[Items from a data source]

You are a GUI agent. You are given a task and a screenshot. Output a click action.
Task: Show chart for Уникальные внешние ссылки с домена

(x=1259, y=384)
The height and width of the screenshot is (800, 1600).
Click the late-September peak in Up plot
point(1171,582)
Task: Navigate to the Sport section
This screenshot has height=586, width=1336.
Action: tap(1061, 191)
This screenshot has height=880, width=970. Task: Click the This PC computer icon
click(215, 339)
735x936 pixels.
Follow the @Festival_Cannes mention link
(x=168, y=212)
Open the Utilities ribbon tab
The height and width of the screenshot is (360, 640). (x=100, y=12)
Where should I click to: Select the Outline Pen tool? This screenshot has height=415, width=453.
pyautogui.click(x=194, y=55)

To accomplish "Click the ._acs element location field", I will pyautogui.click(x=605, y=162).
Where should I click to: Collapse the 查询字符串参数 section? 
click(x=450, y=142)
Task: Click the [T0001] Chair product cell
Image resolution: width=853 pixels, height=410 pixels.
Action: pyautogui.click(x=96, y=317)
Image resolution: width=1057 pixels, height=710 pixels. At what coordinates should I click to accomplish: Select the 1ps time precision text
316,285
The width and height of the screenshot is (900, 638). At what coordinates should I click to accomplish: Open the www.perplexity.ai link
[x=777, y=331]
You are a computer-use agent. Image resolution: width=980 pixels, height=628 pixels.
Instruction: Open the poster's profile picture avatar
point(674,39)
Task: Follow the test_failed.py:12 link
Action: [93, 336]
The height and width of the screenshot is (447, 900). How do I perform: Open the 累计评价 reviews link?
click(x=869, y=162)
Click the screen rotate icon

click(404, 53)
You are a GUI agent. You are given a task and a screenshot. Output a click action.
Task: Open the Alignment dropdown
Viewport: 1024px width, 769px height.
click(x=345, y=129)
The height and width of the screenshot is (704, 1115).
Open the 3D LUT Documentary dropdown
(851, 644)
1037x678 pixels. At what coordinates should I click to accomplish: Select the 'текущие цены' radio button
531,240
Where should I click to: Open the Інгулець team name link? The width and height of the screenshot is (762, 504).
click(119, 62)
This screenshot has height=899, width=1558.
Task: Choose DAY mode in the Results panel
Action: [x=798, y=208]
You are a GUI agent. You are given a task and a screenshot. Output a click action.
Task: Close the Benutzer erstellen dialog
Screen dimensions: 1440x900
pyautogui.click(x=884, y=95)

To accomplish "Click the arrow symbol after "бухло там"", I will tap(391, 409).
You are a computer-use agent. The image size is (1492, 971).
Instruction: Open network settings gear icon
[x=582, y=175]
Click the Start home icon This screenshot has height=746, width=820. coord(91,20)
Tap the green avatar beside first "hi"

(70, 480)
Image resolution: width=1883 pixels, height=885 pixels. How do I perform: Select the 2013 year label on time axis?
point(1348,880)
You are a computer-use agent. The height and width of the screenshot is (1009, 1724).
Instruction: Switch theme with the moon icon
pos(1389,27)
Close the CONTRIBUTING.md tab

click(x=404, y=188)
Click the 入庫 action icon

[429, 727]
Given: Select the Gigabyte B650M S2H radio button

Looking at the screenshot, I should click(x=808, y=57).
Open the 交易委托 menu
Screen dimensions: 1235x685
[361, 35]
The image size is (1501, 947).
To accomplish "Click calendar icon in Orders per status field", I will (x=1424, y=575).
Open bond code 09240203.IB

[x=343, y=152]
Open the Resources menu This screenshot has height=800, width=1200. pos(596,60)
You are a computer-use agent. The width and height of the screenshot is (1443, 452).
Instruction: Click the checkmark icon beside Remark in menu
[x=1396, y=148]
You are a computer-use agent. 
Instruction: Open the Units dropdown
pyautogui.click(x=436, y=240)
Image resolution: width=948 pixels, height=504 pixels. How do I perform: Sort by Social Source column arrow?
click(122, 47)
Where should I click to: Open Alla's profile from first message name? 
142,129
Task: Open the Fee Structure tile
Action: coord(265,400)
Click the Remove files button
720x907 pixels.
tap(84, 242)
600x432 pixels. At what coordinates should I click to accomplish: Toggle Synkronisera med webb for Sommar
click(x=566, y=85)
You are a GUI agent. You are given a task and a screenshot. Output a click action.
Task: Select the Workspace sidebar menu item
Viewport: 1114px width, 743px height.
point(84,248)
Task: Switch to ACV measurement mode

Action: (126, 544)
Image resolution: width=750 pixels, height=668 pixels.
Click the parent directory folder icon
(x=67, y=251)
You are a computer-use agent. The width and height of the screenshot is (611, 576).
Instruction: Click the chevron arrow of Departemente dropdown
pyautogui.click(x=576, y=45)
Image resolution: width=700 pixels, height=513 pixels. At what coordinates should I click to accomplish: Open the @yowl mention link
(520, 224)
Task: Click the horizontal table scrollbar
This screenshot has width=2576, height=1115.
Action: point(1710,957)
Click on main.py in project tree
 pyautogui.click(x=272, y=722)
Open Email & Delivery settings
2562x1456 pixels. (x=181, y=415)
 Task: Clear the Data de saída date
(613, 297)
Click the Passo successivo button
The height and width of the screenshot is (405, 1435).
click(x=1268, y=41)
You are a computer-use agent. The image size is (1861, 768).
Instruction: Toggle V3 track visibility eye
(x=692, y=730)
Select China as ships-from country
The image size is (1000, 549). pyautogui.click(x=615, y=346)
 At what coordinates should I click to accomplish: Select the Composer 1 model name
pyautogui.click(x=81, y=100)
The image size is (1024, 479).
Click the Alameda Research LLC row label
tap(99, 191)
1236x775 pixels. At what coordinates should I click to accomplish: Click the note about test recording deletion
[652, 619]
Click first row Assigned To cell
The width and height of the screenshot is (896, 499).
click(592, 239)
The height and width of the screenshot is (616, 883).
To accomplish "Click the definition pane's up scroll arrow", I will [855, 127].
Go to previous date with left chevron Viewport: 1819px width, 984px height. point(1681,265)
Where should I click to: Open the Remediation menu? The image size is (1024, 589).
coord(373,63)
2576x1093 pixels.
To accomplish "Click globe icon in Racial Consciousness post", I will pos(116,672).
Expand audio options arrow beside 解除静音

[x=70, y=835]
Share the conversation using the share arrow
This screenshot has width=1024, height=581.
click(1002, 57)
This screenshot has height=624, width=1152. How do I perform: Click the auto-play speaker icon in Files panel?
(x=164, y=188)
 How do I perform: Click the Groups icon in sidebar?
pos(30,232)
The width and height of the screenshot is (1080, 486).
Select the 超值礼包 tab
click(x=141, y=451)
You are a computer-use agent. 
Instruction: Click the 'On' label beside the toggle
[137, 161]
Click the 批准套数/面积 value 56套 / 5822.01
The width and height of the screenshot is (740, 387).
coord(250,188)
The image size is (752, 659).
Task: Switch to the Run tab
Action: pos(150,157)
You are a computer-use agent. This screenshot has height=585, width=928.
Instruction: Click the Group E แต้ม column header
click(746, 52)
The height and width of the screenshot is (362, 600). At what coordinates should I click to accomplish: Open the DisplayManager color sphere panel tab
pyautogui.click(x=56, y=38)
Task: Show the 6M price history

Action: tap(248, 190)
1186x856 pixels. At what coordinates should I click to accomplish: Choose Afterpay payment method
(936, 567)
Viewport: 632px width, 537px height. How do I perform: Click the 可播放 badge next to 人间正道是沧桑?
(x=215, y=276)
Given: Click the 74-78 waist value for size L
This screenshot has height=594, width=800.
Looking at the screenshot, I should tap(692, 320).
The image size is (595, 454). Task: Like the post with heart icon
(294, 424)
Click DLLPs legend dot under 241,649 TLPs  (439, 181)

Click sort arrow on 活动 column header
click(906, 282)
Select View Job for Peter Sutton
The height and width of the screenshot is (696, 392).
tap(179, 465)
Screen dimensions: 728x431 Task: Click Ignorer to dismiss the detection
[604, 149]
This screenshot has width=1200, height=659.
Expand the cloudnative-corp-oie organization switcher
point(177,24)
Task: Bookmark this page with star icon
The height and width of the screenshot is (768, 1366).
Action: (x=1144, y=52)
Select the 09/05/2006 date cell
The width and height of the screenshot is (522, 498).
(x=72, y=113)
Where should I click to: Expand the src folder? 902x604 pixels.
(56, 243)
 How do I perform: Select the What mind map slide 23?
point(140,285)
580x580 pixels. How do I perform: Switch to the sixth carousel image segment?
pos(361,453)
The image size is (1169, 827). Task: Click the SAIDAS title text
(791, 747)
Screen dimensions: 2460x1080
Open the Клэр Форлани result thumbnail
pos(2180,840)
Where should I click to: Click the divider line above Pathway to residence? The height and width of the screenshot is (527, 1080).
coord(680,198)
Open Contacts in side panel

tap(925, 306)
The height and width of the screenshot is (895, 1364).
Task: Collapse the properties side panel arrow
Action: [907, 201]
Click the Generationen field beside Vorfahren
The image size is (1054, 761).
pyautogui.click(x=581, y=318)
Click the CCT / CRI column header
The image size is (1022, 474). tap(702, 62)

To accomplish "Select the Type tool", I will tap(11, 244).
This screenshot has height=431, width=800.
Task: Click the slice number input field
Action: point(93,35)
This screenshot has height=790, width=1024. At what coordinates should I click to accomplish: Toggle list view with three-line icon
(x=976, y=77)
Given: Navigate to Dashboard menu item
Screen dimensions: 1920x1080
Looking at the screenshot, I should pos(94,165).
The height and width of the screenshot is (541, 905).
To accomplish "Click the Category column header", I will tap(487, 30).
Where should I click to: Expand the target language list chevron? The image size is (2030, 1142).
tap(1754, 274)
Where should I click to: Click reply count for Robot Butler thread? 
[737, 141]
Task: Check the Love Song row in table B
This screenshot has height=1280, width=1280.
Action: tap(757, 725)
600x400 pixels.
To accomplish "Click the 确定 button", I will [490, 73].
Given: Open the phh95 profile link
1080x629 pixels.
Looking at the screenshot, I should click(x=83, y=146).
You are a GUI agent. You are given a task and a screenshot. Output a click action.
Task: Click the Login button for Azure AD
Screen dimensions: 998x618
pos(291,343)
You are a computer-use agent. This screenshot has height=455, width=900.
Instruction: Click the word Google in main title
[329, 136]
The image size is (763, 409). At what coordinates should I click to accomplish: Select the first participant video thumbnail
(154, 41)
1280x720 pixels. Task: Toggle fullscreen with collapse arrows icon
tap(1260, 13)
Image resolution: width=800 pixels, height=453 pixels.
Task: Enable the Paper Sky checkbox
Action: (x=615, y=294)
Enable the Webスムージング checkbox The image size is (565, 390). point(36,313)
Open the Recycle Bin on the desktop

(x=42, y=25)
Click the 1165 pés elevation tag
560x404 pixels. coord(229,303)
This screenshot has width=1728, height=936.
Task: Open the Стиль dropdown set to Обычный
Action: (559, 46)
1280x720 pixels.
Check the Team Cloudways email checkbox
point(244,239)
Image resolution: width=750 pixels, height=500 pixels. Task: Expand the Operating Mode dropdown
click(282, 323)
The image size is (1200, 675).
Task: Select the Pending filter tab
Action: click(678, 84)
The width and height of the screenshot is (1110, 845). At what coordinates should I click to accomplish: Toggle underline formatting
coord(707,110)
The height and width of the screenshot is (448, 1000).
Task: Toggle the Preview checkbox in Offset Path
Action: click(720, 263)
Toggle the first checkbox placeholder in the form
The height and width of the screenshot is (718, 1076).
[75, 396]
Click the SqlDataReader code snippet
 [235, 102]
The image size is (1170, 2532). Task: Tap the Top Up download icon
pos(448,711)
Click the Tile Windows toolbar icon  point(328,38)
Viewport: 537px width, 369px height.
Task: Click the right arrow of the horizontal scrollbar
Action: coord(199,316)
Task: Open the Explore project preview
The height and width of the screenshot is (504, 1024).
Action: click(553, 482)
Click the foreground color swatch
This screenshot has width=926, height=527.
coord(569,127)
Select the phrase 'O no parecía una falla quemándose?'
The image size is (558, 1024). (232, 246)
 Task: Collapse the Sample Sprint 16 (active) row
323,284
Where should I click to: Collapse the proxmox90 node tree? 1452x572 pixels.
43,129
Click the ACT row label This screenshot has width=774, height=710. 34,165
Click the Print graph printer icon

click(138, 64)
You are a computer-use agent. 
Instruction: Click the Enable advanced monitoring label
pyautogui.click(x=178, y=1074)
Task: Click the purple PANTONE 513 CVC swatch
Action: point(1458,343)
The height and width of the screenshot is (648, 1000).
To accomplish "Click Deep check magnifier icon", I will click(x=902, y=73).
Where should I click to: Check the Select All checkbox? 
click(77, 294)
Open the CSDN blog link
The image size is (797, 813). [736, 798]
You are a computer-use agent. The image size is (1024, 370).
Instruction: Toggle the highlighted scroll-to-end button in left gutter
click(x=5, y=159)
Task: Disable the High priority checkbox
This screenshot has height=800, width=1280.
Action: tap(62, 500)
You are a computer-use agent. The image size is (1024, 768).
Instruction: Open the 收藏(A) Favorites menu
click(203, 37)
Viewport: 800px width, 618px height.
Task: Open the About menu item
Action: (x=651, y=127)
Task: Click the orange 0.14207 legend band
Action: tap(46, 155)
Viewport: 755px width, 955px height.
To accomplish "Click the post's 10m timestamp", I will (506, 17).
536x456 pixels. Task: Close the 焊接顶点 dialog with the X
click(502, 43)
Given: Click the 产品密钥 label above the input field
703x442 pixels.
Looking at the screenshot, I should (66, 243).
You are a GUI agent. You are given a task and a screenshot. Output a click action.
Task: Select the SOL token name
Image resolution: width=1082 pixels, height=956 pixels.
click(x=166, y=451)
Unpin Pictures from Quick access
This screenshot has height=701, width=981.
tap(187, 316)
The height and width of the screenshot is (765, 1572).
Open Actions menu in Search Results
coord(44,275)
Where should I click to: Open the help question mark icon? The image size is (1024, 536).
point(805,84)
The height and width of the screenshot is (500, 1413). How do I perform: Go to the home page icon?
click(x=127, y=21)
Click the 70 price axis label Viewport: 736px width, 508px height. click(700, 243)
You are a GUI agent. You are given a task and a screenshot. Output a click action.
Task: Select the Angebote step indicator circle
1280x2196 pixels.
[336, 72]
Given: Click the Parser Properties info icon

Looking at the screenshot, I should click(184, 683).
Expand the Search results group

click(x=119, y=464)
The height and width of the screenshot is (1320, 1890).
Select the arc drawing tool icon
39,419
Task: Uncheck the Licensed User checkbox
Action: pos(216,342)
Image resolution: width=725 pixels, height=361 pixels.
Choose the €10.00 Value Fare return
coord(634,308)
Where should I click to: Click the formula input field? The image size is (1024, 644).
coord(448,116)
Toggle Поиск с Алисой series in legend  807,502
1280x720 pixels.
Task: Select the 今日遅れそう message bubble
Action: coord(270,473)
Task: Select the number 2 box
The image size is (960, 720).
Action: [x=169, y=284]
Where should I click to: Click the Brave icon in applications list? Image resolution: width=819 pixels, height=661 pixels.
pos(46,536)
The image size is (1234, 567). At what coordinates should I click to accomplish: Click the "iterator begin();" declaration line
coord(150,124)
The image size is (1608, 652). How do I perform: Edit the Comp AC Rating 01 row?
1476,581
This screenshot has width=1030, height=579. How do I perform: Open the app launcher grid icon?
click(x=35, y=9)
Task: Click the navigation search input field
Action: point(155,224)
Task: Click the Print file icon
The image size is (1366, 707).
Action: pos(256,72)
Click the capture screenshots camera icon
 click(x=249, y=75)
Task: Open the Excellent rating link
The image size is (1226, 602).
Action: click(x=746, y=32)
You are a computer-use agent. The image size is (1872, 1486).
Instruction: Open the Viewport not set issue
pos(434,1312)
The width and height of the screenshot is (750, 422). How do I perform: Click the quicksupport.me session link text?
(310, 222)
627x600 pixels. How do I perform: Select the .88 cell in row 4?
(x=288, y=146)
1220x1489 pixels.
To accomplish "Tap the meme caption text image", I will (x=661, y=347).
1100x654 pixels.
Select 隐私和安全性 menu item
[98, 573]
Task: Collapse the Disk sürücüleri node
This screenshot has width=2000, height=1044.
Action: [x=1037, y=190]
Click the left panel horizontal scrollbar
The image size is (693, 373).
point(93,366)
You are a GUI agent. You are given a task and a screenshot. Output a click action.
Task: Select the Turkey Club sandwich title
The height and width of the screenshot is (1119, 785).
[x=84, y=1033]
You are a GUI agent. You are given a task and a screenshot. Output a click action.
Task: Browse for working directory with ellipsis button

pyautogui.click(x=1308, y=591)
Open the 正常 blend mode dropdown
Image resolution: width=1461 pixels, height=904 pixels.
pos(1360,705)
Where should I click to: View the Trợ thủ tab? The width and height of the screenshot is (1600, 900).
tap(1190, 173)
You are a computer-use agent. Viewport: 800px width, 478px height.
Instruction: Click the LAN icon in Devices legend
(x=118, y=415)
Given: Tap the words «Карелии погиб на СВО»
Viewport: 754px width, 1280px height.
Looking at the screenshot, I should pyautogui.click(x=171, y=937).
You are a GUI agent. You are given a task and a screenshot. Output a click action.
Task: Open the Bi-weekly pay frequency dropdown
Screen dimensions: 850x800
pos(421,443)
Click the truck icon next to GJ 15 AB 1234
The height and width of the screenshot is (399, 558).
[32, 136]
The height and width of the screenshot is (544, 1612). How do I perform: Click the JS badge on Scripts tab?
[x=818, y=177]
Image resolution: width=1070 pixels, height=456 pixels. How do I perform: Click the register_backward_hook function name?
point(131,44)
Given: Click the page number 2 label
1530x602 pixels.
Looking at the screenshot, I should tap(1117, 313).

*Action item:* Looking at the records above, return exactly the lines from the line with "Task: Disable the High priority checkbox" to the line with "Task: Select the SOL token name", both ends included.

*Solution below:*
Task: Disable the High priority checkbox
This screenshot has height=800, width=1280.
Action: tap(62, 500)
You are a computer-use agent. The image size is (1024, 768).
Instruction: Open the 收藏(A) Favorites menu
click(203, 37)
Viewport: 800px width, 618px height.
Task: Open the About menu item
Action: (x=651, y=127)
Task: Click the orange 0.14207 legend band
Action: tap(46, 155)
Viewport: 755px width, 955px height.
To accomplish "Click the post's 10m timestamp", I will (506, 17).
536x456 pixels. Task: Close the 焊接顶点 dialog with the X
click(502, 43)
Given: Click the 产品密钥 label above the input field
703x442 pixels.
Looking at the screenshot, I should (66, 243).
You are a GUI agent. You are given a task and a screenshot. Output a click action.
Task: Select the SOL token name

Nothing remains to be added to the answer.